The tech tax sounds like a great idea... but it's really not that simple

The Treasury has a lot of thinking to do about how they will implement a revenue-based tax.

by Stephen Jones
Last Updated: 23 Feb 2018

When Mel Stride, Financial Secretary to the Treasury, spoke to the BBC about the possibility of restructuring the tax levied against the tech giants he was rather coy. Far from going into specifics, the language was that of ‘situation’, ‘taxing fairly’ and ‘potentially preferred option’.

Are we to interpret this as merely the evasiveness of a media trained politician, sensitive to release policy details, or rather (and more likely), the fact that he just doesn't quite know how they are going to do it.
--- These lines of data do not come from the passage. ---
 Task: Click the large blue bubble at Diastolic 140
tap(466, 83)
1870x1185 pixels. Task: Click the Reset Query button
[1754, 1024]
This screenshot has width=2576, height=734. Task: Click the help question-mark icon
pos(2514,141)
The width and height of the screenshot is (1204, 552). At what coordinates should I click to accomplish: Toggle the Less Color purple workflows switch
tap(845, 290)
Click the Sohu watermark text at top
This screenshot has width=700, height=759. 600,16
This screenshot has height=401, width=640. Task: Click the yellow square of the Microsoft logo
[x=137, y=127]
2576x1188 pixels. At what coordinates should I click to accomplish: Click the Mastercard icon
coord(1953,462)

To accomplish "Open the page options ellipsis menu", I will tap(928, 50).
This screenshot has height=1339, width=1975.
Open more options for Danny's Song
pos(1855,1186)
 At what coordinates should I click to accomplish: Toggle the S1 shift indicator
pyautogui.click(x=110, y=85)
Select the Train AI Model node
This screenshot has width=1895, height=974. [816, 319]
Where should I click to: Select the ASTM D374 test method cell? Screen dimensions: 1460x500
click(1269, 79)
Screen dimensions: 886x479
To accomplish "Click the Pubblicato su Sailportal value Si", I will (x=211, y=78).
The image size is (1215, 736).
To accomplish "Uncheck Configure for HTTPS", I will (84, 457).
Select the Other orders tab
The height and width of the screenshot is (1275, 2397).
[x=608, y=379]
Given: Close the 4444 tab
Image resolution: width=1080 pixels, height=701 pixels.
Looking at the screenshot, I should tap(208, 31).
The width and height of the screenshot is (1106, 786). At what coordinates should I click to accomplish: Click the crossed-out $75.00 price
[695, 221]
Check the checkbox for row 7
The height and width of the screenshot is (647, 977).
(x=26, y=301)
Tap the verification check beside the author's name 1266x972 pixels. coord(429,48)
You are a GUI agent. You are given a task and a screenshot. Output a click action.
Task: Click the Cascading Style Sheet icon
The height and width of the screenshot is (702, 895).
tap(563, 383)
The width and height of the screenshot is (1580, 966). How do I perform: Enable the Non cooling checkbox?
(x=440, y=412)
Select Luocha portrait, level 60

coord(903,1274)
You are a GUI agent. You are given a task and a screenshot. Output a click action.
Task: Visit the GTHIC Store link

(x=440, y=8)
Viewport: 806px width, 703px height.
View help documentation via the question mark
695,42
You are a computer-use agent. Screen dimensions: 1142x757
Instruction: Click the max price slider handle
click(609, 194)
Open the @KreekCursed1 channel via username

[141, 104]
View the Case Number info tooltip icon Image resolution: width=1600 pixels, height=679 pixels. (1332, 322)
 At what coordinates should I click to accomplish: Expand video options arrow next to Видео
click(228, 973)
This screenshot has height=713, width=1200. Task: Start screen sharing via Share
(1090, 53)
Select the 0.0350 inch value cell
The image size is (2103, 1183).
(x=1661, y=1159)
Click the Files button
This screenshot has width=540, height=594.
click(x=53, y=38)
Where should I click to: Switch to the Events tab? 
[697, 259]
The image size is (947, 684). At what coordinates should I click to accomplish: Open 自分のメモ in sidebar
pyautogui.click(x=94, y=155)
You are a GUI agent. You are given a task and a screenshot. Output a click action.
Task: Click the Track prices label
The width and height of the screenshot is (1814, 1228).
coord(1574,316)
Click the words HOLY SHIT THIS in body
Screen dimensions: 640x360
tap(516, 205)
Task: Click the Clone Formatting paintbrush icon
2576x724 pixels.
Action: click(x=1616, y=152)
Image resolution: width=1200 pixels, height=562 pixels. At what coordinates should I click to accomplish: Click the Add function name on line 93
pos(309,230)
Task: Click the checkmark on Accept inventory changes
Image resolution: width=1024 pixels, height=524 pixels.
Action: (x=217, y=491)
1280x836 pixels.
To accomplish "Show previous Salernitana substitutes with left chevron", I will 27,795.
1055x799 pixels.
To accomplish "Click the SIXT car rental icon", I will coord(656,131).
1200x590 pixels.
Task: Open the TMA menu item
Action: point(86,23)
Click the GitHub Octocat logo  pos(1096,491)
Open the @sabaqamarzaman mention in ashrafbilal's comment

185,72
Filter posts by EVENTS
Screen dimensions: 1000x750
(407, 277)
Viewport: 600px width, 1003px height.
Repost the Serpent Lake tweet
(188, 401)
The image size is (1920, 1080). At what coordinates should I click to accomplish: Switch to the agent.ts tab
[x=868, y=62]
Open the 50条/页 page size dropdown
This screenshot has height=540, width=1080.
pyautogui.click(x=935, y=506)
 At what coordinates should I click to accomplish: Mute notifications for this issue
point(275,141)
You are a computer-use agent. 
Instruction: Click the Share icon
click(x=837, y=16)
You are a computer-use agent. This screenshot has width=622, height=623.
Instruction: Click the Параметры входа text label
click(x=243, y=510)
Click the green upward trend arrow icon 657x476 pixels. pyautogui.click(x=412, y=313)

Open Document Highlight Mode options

On the face of it, taxing the revenue over pre-tax profit seems like the sensible option. The tech giants have a nasty habit of booking sales in low tax jurisdictions like Ireland and Luxemburg, resulting in situations like Google (now Alphabet) making revenues of around £5.5bn from the UK in 2016, but only declaring £1bn in turnover. But it really isn’t that simple.

Who? What? Where? When? How?

In general, it's rather tricky to tax multinationals providing services based on intellectual property. Let's say you design a phone, then your subsidiary in France sells it. The revenue for the French sales is earned in France, but the cost of designing it was incurred in Britain. Normally firms like Apple would effectively charge their own subsidiaries to represent that division's share of the central costs - this wouldn't recognise that.

Another question is where the government sets the threshold over which companies get hit by the new tax. The obvious big four spring to mind, but many other companies have large online businesses and could fall into the category of 'social media platforms, online marketplaces, internet search engines' that Stride suggested.

Furthermore, there is a very real risk that the Treasury could inadvertently tax companies that are yet to turn a profit or are making a loss. Technology companies are known for the relentless reinvesting of funds back into the business (Amazon for example was not profitable until fairly recently), so you could argue it would just undo an unfair advantage, but do we really want to stifle home-grown high growth tech companies in the process?

Then of course there's the diplomatic issue. A unilateral revenue tax could prompt an unseemly, not to mention unpleasant tit-for-tat. Let's not forget, Stride was talking as the OECD (Organisation for Economic Co-operation and Development) is compiling a report on how to increase the tax paid by the tech giants - the Treasury might want to wait before taking a bite out of this apple.